- Stated goal 1: In the forum thread about renting a principal private residence while abroad, on what date does the quoted Revenue passage say the stamp duty clawback becomes payable?
- Stated goal 2: Extend the forum thread about renting a principal private residence while abroad, picking up after its final sentence.

- Extract:
------------------------------------------------------------------------

# Renting PPR while abroad?



## ButtermilkJa (28 Sep 2006)

Ok, I was reading a few threads on this a while back but can't find them anymore.

Anyway, just a quick question...

I am planning on heading over to Canada in a year to work - not through my company or anything, but just me and a few mates getting out of here for a while. I have got around €120k in equity built up in my 2-bed apt now, maybe more by the time we head off in 12 months, but was wondering if anyone could shed light on the following.

I was thinking of selling and banking/investing the money. I would take say €15k/€20k out to head off and then leave the rest behind. My thinking was that with rates rising and (supposedly  ) property gains falling, I would be better earning a high savings interest rate rather than having the hassle of renting and trying to cover the increasing shortfall between rent and mortgage that rising interest rates would eventually bring.

However, one of my friends was told that you can avoid stamp duty clawback if you rent the whole apt while you go abroad. Now, I'm pretty sure this is not the case. The reason being, if revenue class my apt as PPR for CGT purposes (I don't have to pay CGT if I sell now), then I'm pretty sure they'll class it as PPR as well if I decide to rent.

So, my question is, as I will be moving abroad (for at least 12 months) then do I have to pay SD if I hold on to the apt and rent it out? In other words, is there any '_special_' clause for people who are not in the country and renting their PPR temporarily?

Thanks!


----------



## bacchus (28 Sep 2006)

ButtermilkJa said:


> So, my question is, as I will be moving abroad (for at least 12 months) then do I have to pay SD if I hold on to the apt and rent it out?


 
yes unless you have own it for more than 5 years. Otherwise SD clawback applies ( and i can never remember it is proportional to period of occupation as PPR or not)



ButtermilkJa said:


> In other words, is there any '_special_' clause for people who are not in the country and renting their PPR temporarily?


no.
There is a special clause which allows you to rent for less than 12months, but i wonder if it is not only in the case you are changing your PPR and for CGT calculation purposes


----------



## liteweight (28 Sep 2006)

Rent for less than 12 months......only for capital gains tax purposes. There is some leeway for people who are obliged to travel for work. Otherwise it's a no I'm afraid.


----------



## asdfg (28 Sep 2006)

SD clawback has to be paid on the date the property that was formally your PPD was let.



> From revenue
> *Clawback *
> 
> A clawback arises if rent is obtained from the letting of the house or apartment for a period of 5 years from the date of the conveyance or transfer, other than under the rent-a-room scheme. The clawback amounts to the difference between the higher stamp duty rates and the duty paid and it becomes payable on the date that rent is first received from the property. A clawback will not arise where the property is sold to an unrelated third party during the 5-year period.

------------------------------------------------------------------------

- Given information:

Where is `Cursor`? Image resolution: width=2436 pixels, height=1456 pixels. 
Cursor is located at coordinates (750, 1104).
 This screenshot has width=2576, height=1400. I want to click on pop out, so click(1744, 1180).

------------------------------------------------------------------------

- Task response 1: It becomes payable on the date that rent is first received from the property.

- Task response 2:
In relation to CGT if you sell the property within 12 months of letting it or return to live in it within 12 months, the porperty becomes your PPR again no CGT is payable on the eventual sale (say in 5 years time) 
If you rent the property out while abroad, I think you will be classed as a non resident landlord 
See here
especially 
"How are non-resident landlords taxed?" and "How are foreign rents taxed?" 
You also have to do a tax computation for maybe 2 years 
You can offset interest paid on your mortgage and other expenses against your rental income 
See above link for what expenses is allowed and how to do a return. 
You also have to register with theshold before you can claim the interest paid on your mortgage. 

Posts crossed with bacchus and liteweight


----------



## liteweight (28 Sep 2006)

> You also have to register with theshold before you can claim the interest paid on your mortgage.



PRTB??


----------



## ButtermilkJa (28 Sep 2006)

That's what I figured alright, that's great thanks.

Also, how would I go about calculating SD? I paid €266k in February 2005. Mortgage was €248,500, and is now around €245k. I just got it valued for €360k. So let's say I change it to a rental property and decide to pay SD, how do I figure out what to pay.


> The clawback amounts to the difference between the higher stamp duty rates and the duty paid and it becomes payable on the date that rent is first received from the property.



...This is just throwing me off a bit. Obviously the duty I paid was €0. But is the 'higher rate' charged on €360 or what it would have been initially charged on €266k?


----------



## CCOVICH (28 Sep 2006)

Have you checked if there are exemptions if you are _required _to go abroad for work?  Some of the info in this thread (received from Revenue) may be of interest.


----------



## ButtermilkJa (28 Sep 2006)

Yes, I think there are some exemptions but I'm not required to travel for work. It's my own choice. I'm leaving my job and just going travelling abroad.


----------



## liteweight (28 Sep 2006)

I think, but I'm not sure, that the clawback is based on the original price. The only change is that it's at an investor's rate, which is higher. Some new properties do have a stamp duty liability, due to size etc., even if they are owner occupied. Therefore they have to cover all case scenarios in the literature, i.e. even though you were a FTB you may already have paid a reduced stamp duty.


----------



## Howitzer (28 Sep 2006)

Why on earth would you rent the place and pay as much in stamp duty as you could possibly receive in rent? This beggers belief.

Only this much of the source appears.